# Grabbing files

When we scrape and download documents (or if we receive a cache of documents), we'll need to read and analyze them.

We might want quantify elements in the unstructured data and transfer to a spreadsheet. There are different ways to do that, but first a document has to be **read**.


- [Download the sample files](https://drive.google.com/file/d/1wPknfzabti49EKxv9zAFkso_g2HrniQp/view?usp=share_link) we will need and place in the same folder as your ```.ipynb``` file.

In [1]:
## importing libraries
import glob

In [2]:
## grab a single csv file
glob.glob("demo-docs/fla_count_as_of_2020-08-19_time_12_31_00.csv")
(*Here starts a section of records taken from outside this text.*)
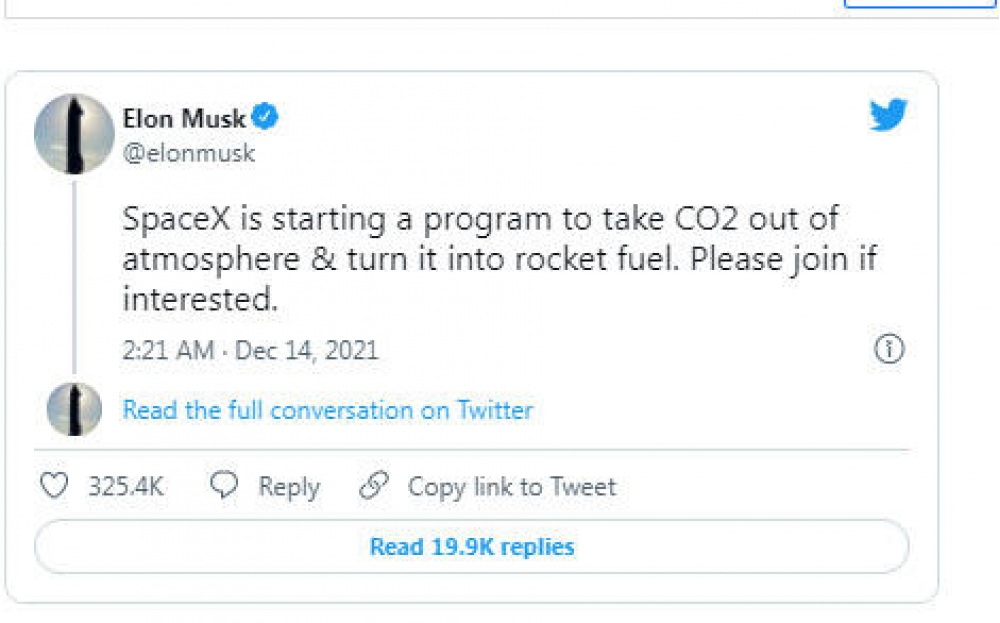Image resolution: width=1000 pixels, height=623 pixels.
Task: Click small avatar beside full conversation link
Action: click(x=74, y=410)
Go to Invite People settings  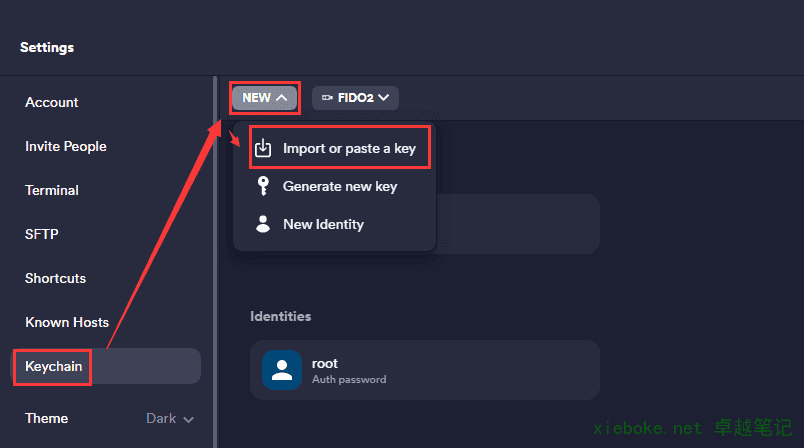pyautogui.click(x=66, y=146)
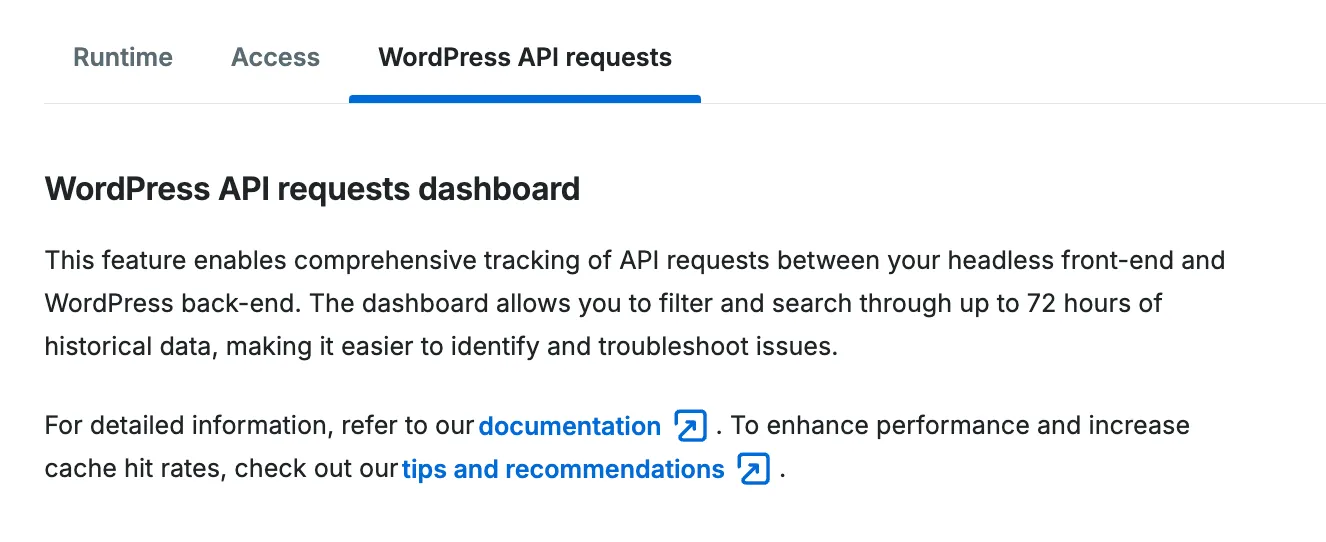Open the external link icon beside documentation

point(691,426)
['demo-docs/fla_count_as_of_2020-08-19_time_12_31_00.csv']

In [3]:
## grab only csv files where the filenames start with fl
glob.glob("demo-docs/fl*.csv")
# glob.glob("demo-docs/fl*") also works to get all files regardless of filetype

['demo-docs/fla_count_as_of_2020-08-19_time_11_46_00.csv',
 'demo-docs/fla_count_as_of_2020-08-19_time_12_16_00.csv',
 'demo-docs/fla_count_as_of_2020-08-19_time_12_31_00.csv',
 'demo-docs/fla_count_as_of_2020-08-19_time_12_01_00.csv']

In [4]:
## grab all pdf files
glob.glob("demo-docs/*.pdf")

['demo-docs/adolph-coors-2015.pdf',
 'demo-docs/adolph-coors-2014.pdf',
 'demo-docs/adolph-coors-2013.pdf']

In [5]:
## grab all the files!
glob.glob("demo-docs/*")

['demo-docs/fla_count_as_of_2020-08-19_time_11_46_00.csv',
 'demo-docs/fla_count_as_of_2020-08-19_time_12_16_00.csv',
 'demo-docs/adolph-coors-2015.pdf',
 'demo-docs/adolph-coors-2014.pdf',
 'demo-docs/adolph-coors-2013.pdf',
 'demo-docs/fla_count_as_of_2020-08-19_time_12_31_00.csv',
 'demo-docs/read_sample2.txt',
 'demo-docs/read_sample1.txt',
 'demo-docs/pa_count_as_of_2020-08-19_time_11_31_00.csv',
 'demo-docs/fla_count_as_of_2020-08-19_time_12_01_00.csv']

In [6]:
# grab text files only
my_text_files = glob.glob("demo-docs/*txt")
my_text_files

['demo-docs/read_sample2.txt', 'demo-docs/read_sample1.txt']

In [7]:
my_text_files[0]

'demo-docs/read_sample2.txt'

# Reading files

We can interpret `<class '_io.TextIOWrapper'>` to read actual contents using the followng:

`.read()` reads some entire document

`.read(some_integer)` gives you a certain number of characters

`.readline()` gives the first line, shows each line as part of a list

`.readline(some_integer)` returns the next line up to the total number of returned bytes

In [8]:
with open("demo-docs/read_sample2.txt", "r") as my_text:
    print(type(my_text))

<class '_io.TextIOWrapper'>


In [9]:
## read and print entire file
with open(my_text_files[0], "r") as my_text:
    print(my_text.read())

New Zealand to Reduce Covid Self-Isolation Period to Seven Days
ByTracy Withers

New Zealand will reduce the isolation period for Covid-19 cases and their household contacts to seven days in order to get more people back to work.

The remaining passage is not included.